Exercise on an isokinetic device involves three distinct movement phases: acceleration, constant velocity, and deceleration. Inherent in these phases are unique occurrences that may confound test data and, thereby, test interpretation. Standard methods of data reduction like windowing and other techniques consist of removing the acceleration and deceleration phases in order to assure analysis under constant velocity conditions. However, none of these techniques adequately quantify the velocity overshoot (VO) movement artifact which is a result of the devices resistance imposed to the limb. This study tested the influence of VO on isokinetic data interpretation. A computational algorithm was developed to accurately identify each movement phase and to delineate the VO segment. Therefore, the VO was then treated as a fourth and independent phase. A total of sixteen healthy men (26.8 ± 4.7 yrs, 1.76 ± 0.05 m, and 79.2 ± 9.4 kg) performed two sets of ten maximal concentric extension repetitions of their dominant knee (at 60°·s^-1 and 180°·s^-1), on separate days and in a counterbalanced order, on a Biodex System 3 Pro dynamometer. All the phases of the isokinetic exercise were measured in terms of their biomechanical descriptors and according to the developed algorithm, the windowing method, and a data reduction technique that eliminates the first and last 10° of the total range of motion. Results showed significant differences (p < 0.05) between the constant velocity phases found by each method: the largest segment was obtained with the windowing method; the second one, with the algorithm; and the smallest, with data reduction technique. The point of peak torque was not affected by none of the techniques, but significant differences (p < 0.05) were found between the data including and not including the VO phase, concerning total work, time interval, and average length of load range: VO represents more than 10% of the amount calculated in constant velocity phase. As a consequence, the correct removal of VO was suggested as a required procedure to adequately interpret isokinetic tests. Therefore, the use of the proposed algorithm is advisable in order to perform analysis according to the isokinetic definition.

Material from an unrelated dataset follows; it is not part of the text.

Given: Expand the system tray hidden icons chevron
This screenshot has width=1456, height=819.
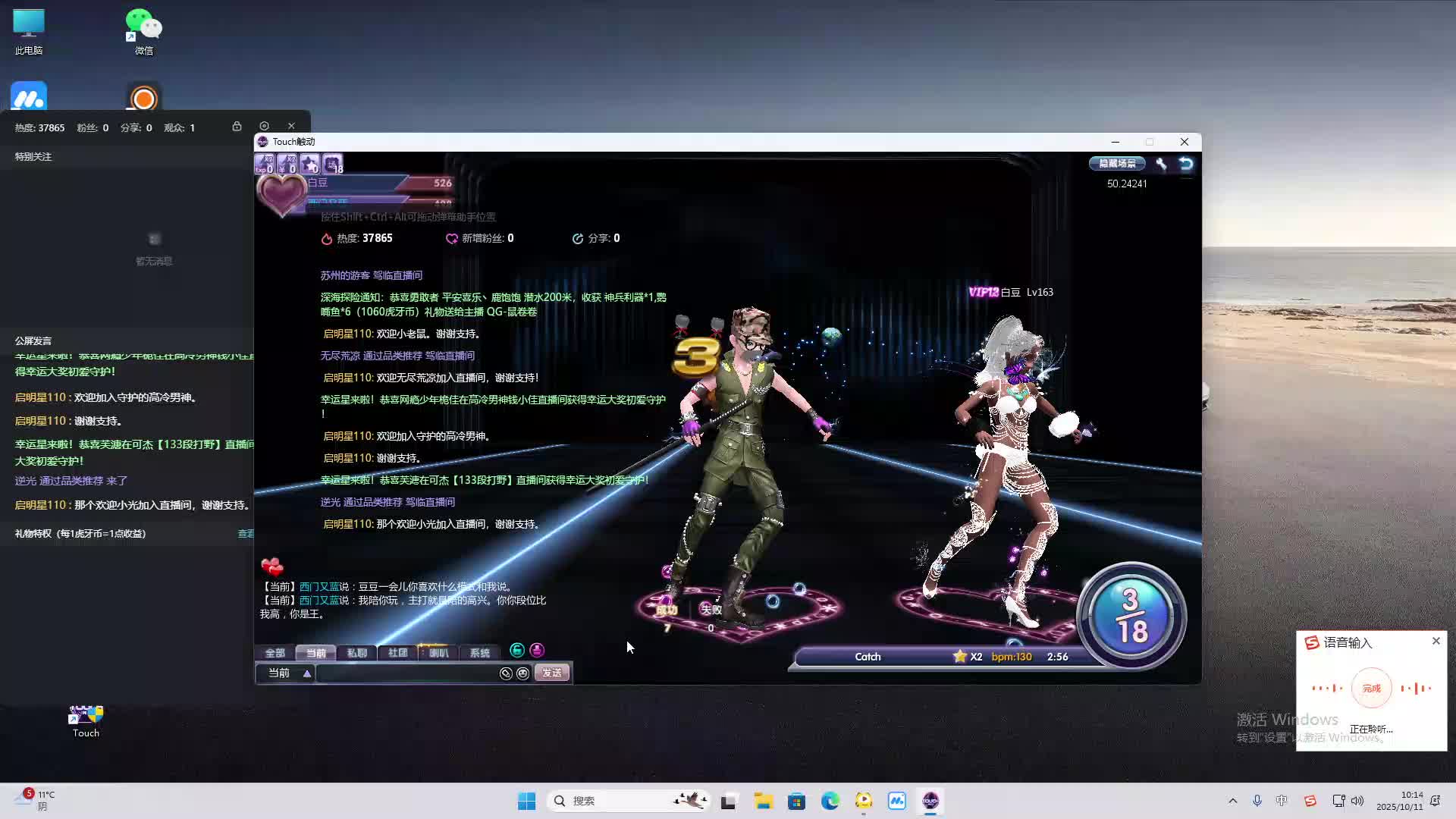Looking at the screenshot, I should click(x=1232, y=801).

• Isokinetic test interpretation must be focused on the constant velocity range; traditional analysis usually removes the acceleration and deceleration phases but does not give particular attention to velocity overshoot range.

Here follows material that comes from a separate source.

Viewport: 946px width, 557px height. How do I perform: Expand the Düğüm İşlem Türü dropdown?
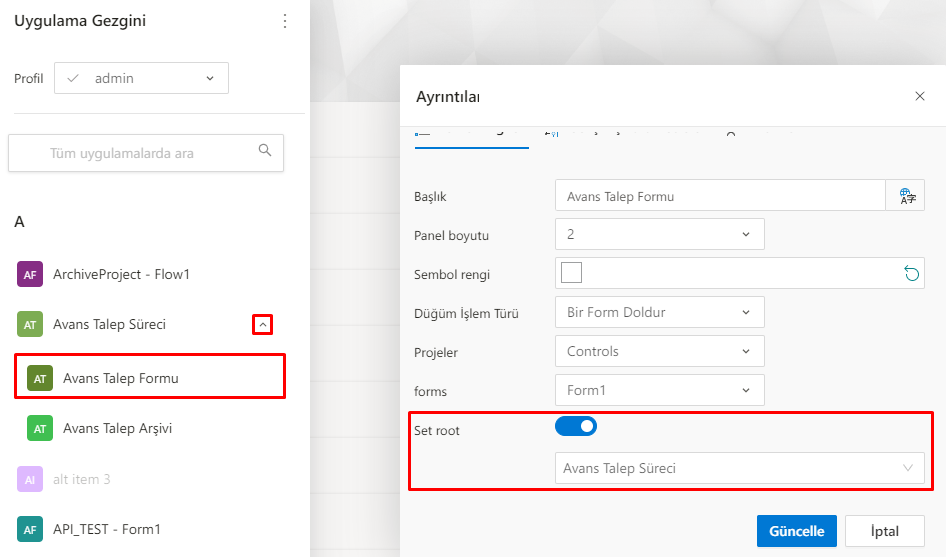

• The study of effects of velocity overshoot artifact requires a specific method for accurately delineate its interval and investigate its impact over biomechanical descriptors; this paper proposed a computational algorithm for identifying the velocity overshoot interval.

• Velocity overshoot has significant impact over biomechanical descriptors analyzed during isokinetic knee extension tests at 60°·s and 180°·s; the algorithm proposed is an advisable method for performing isokinetic tests analysis according to the isokinetic definition.